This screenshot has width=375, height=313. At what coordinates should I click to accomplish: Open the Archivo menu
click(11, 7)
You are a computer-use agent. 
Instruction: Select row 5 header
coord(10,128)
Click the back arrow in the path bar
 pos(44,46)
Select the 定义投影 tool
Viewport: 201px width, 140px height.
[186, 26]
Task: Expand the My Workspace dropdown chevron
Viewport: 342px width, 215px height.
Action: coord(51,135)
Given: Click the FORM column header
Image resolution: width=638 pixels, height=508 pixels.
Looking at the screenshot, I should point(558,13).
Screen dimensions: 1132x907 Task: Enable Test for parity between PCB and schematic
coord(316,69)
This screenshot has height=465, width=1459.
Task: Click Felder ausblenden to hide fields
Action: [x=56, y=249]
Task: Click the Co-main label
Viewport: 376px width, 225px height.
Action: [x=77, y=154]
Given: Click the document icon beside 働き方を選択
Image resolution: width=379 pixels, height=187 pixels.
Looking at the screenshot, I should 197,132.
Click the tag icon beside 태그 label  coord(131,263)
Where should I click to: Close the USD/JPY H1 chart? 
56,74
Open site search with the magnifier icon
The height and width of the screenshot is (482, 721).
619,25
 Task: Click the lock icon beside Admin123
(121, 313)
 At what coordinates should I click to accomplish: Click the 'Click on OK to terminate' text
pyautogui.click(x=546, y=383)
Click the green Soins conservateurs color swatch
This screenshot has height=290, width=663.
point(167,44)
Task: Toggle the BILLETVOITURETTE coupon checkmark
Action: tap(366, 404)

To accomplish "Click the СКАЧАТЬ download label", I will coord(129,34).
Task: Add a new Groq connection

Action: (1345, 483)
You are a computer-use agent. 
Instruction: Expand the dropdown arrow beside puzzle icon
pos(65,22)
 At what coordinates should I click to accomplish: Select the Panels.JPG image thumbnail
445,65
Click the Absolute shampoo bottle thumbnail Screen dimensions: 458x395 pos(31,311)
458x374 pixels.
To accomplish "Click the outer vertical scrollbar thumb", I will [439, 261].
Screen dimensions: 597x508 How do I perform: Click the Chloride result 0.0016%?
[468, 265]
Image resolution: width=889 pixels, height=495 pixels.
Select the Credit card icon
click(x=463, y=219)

——

Scan the entries above for the word "label" and collect each line holding it.

Task: Click the Co-main label
Click the tag icon beside 태그 label  coord(131,263)
To accomplish "Click the СКАЧАТЬ download label", I will coord(129,34).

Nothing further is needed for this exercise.